#### Information provided:
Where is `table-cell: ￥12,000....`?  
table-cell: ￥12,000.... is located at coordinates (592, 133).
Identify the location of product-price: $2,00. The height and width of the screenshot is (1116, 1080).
--
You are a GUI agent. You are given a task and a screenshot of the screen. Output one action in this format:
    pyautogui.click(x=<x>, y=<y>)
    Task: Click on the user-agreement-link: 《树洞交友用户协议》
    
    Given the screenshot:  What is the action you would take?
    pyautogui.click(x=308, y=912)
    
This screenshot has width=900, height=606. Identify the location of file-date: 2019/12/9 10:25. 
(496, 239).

#### Job item:
Rewrite the records from the line containing "This screenshot has" up to and including the line containing "(496, 239)." as a Markdown table with the columns Row and Text, numbering each line and leaving out any blank lines.

#### Solution for this exercise:
| Row | Text |
|---|---|
| 1 | This screenshot has width=900, height=606. Identify the location of file-date: 2019/12/9 10:25.  |
| 2 | (496, 239). |